◆ Short exercise
Starting at the line that contains "Task: Click the truncated Workspace ID text", copy the data below word for word and continue through its final line.

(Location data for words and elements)
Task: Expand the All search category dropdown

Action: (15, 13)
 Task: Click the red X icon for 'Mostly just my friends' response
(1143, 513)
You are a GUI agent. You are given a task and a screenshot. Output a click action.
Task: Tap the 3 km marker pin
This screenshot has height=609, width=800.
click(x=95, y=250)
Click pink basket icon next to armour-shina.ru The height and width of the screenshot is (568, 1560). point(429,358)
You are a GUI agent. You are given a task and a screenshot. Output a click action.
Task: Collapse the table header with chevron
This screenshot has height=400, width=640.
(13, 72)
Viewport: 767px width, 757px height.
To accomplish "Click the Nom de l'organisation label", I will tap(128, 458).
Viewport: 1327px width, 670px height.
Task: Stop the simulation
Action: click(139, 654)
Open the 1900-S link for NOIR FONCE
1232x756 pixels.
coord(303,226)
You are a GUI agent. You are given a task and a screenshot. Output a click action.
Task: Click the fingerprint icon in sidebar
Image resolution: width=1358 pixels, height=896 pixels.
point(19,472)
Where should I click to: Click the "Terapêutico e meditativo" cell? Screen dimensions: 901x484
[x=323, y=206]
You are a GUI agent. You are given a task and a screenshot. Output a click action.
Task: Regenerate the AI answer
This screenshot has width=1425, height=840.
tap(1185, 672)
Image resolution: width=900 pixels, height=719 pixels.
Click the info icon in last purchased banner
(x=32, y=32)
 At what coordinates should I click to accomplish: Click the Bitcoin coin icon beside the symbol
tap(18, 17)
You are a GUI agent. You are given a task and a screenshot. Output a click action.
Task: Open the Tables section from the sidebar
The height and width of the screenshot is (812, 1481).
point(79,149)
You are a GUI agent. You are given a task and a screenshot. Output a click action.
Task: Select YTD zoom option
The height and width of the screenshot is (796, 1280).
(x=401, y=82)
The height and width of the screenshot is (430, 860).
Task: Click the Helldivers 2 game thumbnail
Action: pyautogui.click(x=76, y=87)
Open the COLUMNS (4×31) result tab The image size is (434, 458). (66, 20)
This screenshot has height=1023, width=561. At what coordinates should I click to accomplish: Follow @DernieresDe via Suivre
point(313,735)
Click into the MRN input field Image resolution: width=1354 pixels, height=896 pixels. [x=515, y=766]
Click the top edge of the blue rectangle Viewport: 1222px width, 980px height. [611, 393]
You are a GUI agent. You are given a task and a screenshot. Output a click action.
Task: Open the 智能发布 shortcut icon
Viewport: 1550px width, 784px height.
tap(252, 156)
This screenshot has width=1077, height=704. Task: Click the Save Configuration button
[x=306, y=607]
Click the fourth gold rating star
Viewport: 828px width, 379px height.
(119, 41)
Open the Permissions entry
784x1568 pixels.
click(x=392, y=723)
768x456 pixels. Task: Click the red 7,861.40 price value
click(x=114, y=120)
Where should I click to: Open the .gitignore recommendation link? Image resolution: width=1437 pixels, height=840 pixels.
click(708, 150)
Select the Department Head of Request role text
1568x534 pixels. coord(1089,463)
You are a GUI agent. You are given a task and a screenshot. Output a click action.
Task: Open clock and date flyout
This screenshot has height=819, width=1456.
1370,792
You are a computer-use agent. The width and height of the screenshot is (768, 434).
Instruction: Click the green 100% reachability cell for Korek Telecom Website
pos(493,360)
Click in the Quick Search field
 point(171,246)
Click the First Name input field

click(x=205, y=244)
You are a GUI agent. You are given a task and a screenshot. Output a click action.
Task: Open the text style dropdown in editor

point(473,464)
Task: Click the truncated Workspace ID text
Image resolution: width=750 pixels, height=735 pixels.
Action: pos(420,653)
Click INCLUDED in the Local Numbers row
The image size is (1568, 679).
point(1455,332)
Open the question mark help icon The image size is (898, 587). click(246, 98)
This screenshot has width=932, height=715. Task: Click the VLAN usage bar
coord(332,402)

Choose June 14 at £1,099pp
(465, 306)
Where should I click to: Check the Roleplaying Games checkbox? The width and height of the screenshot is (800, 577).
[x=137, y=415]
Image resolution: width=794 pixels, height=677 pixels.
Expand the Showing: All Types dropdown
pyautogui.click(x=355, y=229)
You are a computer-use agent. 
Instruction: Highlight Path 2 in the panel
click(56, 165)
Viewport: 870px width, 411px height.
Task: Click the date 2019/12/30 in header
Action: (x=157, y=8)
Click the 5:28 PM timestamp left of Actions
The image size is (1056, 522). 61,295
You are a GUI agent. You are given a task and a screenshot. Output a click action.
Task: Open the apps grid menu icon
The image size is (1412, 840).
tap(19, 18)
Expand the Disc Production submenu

◆ Response below
Task: Click the truncated Workspace ID text
Image resolution: width=750 pixels, height=735 pixels.
Action: pos(420,653)
Click INCLUDED in the Local Numbers row
The image size is (1568, 679).
point(1455,332)
Open the question mark help icon The image size is (898, 587). click(246, 98)
This screenshot has width=932, height=715. Task: Click the VLAN usage bar
coord(332,402)

Choose June 14 at £1,099pp
(465, 306)
Where should I click to: Check the Roleplaying Games checkbox? The width and height of the screenshot is (800, 577).
[x=137, y=415]
Image resolution: width=794 pixels, height=677 pixels.
Expand the Showing: All Types dropdown
pyautogui.click(x=355, y=229)
You are a computer-use agent. 
Instruction: Highlight Path 2 in the panel
click(56, 165)
Viewport: 870px width, 411px height.
Task: Click the date 2019/12/30 in header
Action: (x=157, y=8)
Click the 5:28 PM timestamp left of Actions
The image size is (1056, 522). 61,295
You are a GUI agent. You are given a task and a screenshot. Output a click action.
Task: Open the apps grid menu icon
The image size is (1412, 840).
tap(19, 18)
Expand the Disc Production submenu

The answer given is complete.